In the animated comedy-adventure “Zootopia,” Judy (voice of Ginnifer Goodwin) lands a job with the police in the teeming metropolis of Zootopia, where she is the sole bunny on the force and assigned to give out parking tickets. She does a kindly act for a fox, Nick Wilde (Jason Bateman), only to learn he is a scam artist, but the pair later join forces to investigate the disappearance of 14 mammals. If Judy cannot find one of the missing, she will have to turn in her badge.
Starring: Voices of Ginnifer Goodwin, Jason Bateman, Idris Elba.
Rating: PG for some thematic elements, rude humor and action.

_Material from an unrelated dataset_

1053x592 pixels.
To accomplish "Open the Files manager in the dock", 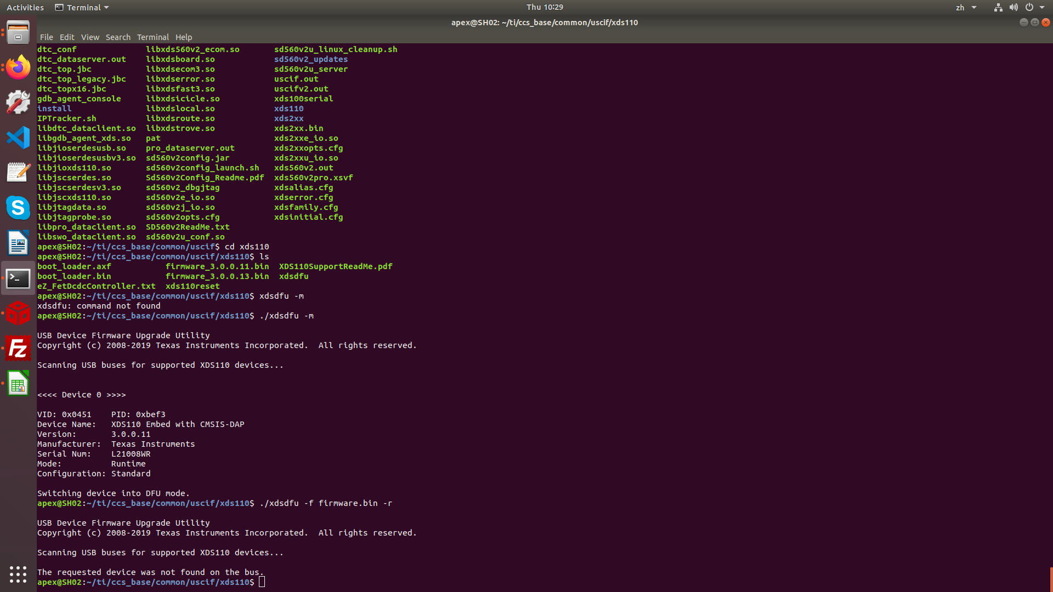I will point(18,33).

Can a rabbit and a fox work together, let alone be friends? Is Zootopia really a place where anybody can be anything and all mammals can live in harmony, as sunny go-getter Judy believes?
Along the way, there are lessons about dreaming big, never making assumptions about animals — or, in our case, people — based on their appearance, history or DNA. Here, critters once were predators or prey, a designation that may go over the heads of the youngest audience members. But the movie’s messages about the cruelty of bullying, how tormentors can change and how you should not judge or stereotype any creature by its appearance are ageless.
Adults will appreciate “The Godfather” takeoffs and playful depictions of the Department of Mammal Vehicles, where employees are, literally, slow-moving sloths. At 108 minutes, though, the movie is about 10 minutes too long to hold everyone’s attention, and skip the pricier 3-D and go for old-fashioned 2-D. The animation is as colorful as it gets, with vividly realized characters against backdrops that sometimes seem straight from TV and sometimes are worthy of the big screen.
In addition to Ms. Goodwin and Mr. Bateman, the impressive voice cast includes Idris Elba as the police chief; J.K. Simmons as the mayor; Octavia Spencer as the wife of a missing otter; Bonnie Hunt and Don Lake as Judy’s parents; and assorted others such as Nate Torrence, Tommy Chong, Alan Tudyk and Jenny Slate. Shakira sings for Gazelle, the biggest pop star in Zootopia, who closes the movie with the song “Try Everything.”
Disney does just that, trying for an empowering female heroine who is no dumb bunny, a fox with a secret sensitive side and a world where, when someone acknowledges the elephant in the room that’s because there’s an elephant in the room.